> [The problem] Copy the data that appears below exactly. Drop the pictures.

---------- Input for this task

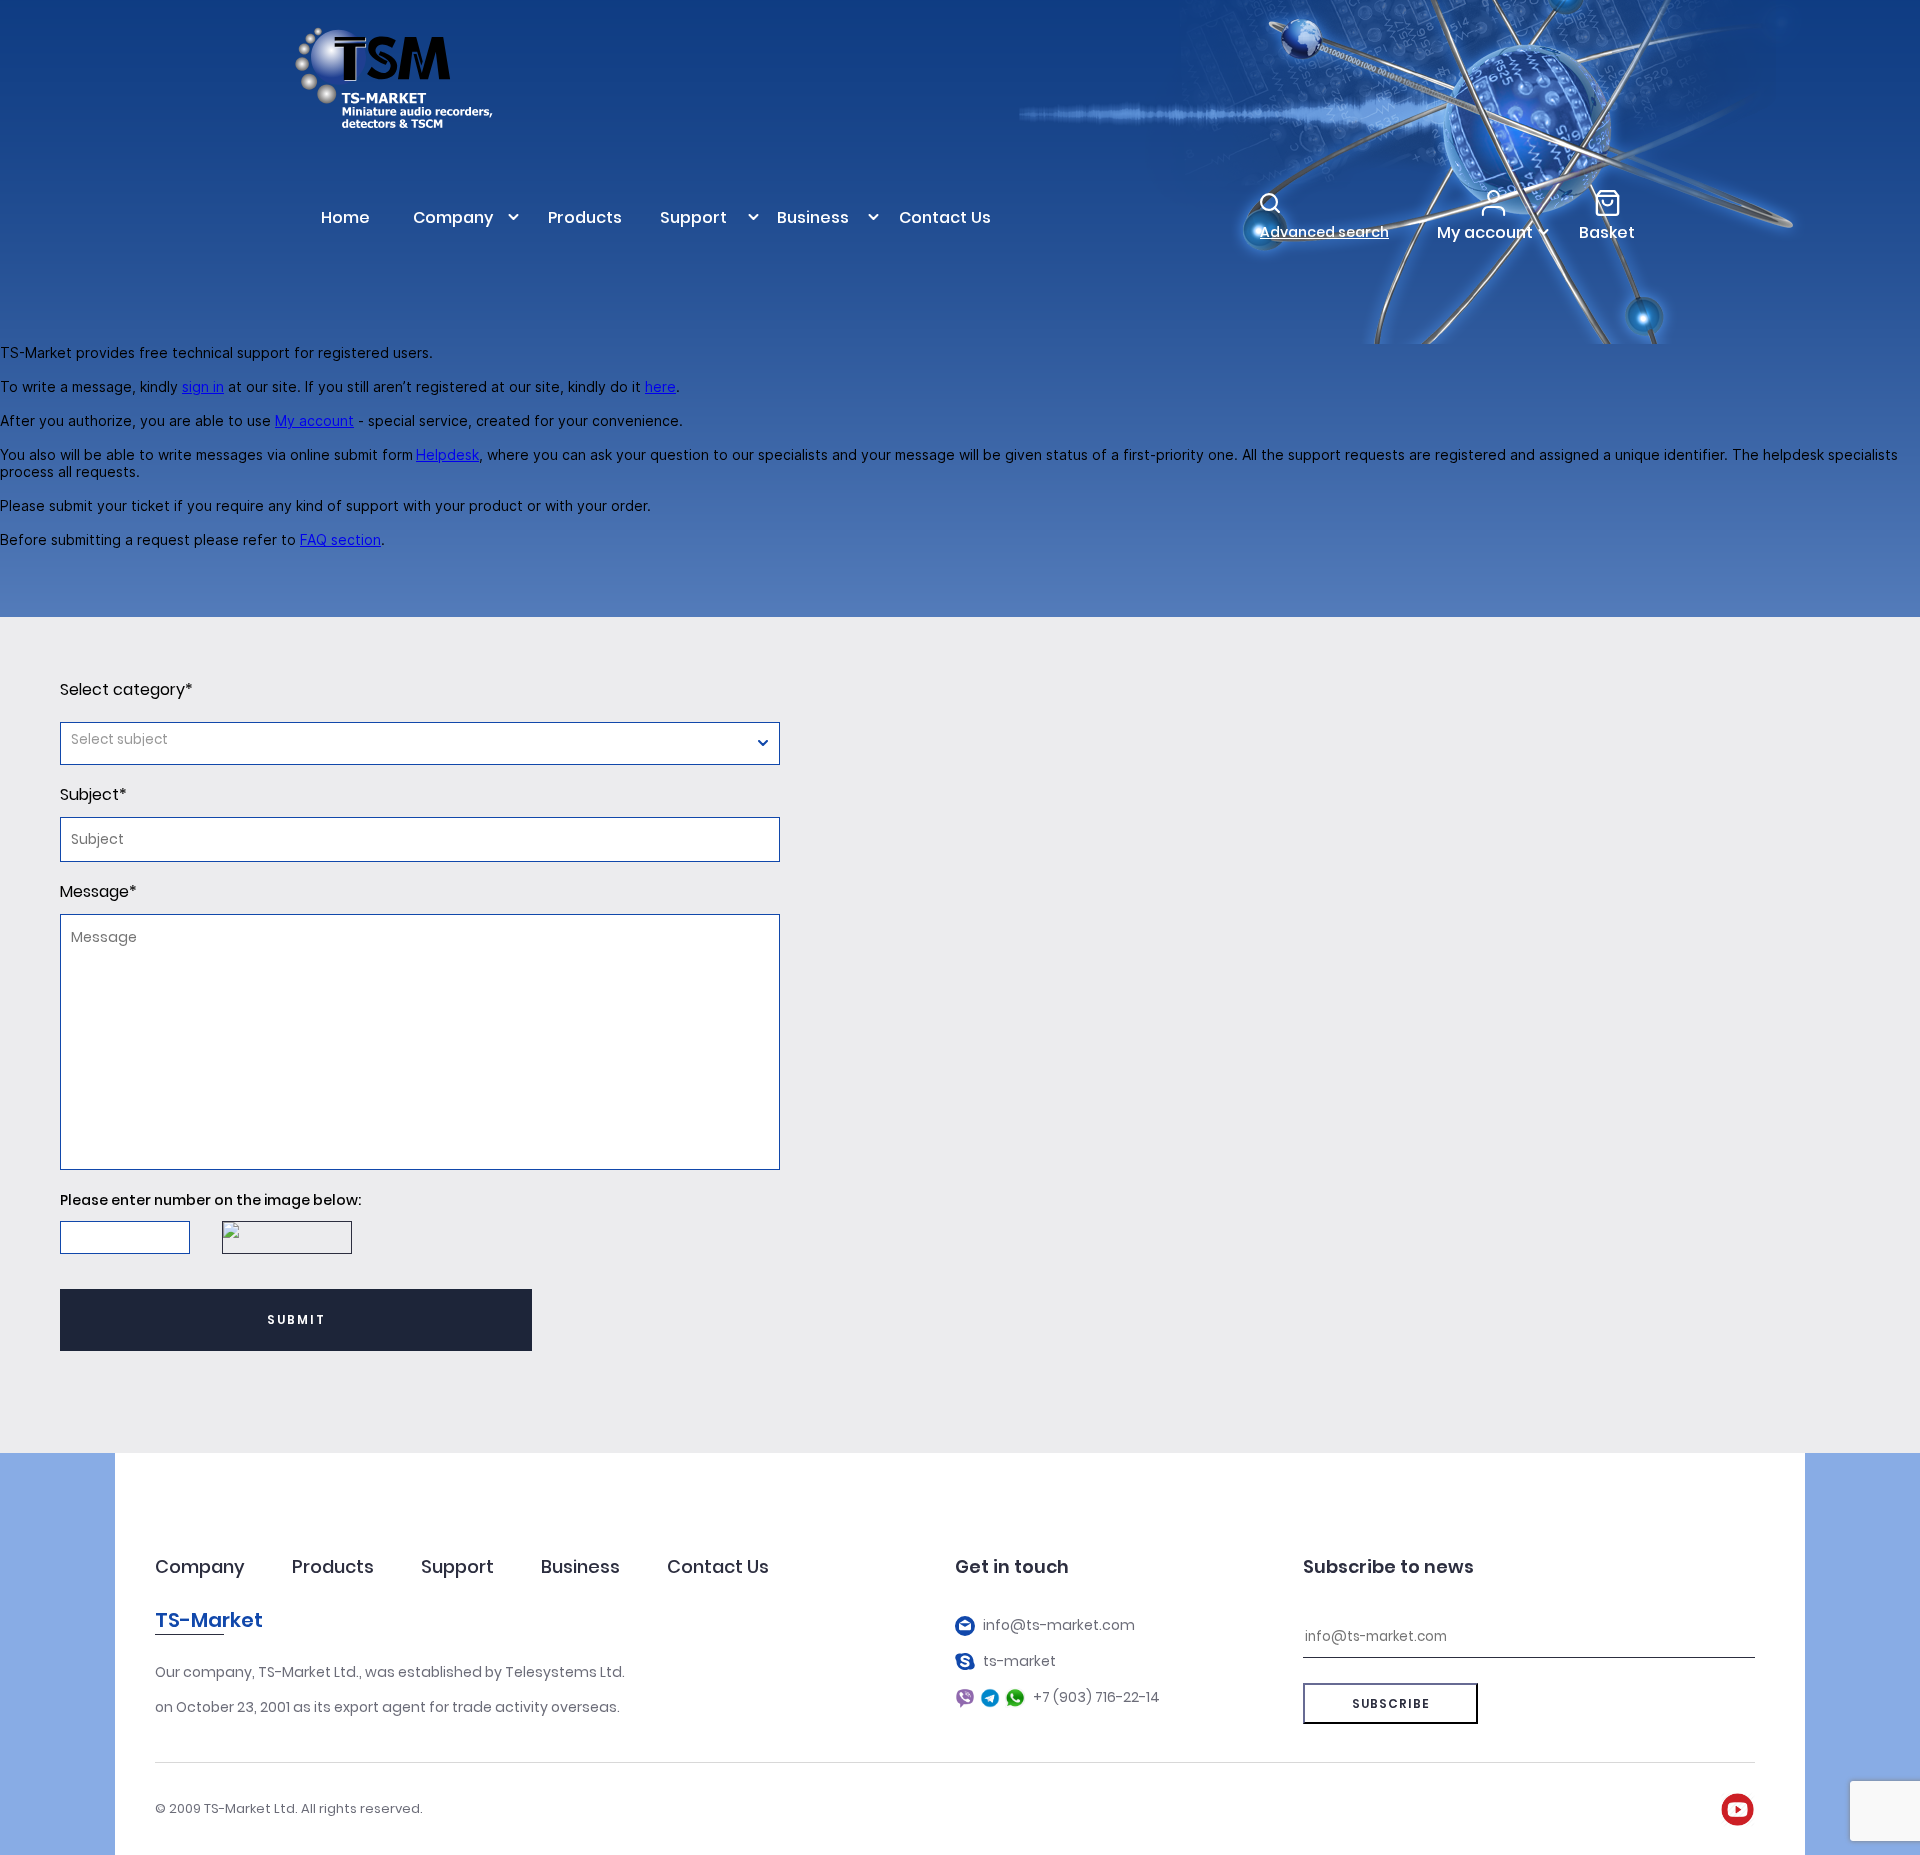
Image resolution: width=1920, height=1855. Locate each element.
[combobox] (420, 744)
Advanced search (1324, 232)
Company (200, 1566)
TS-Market (209, 1620)
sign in (203, 386)
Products (333, 1566)
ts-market (1019, 1661)
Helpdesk (447, 454)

--------------------

> [Result of this exercise]
Image resolution: width=1920, height=1855. Locate each element.
[combobox] (420, 744)
Advanced search (1324, 232)
Company (200, 1566)
TS-Market (209, 1620)
sign in (203, 386)
Products (333, 1566)
ts-market (1019, 1661)
Helpdesk (447, 454)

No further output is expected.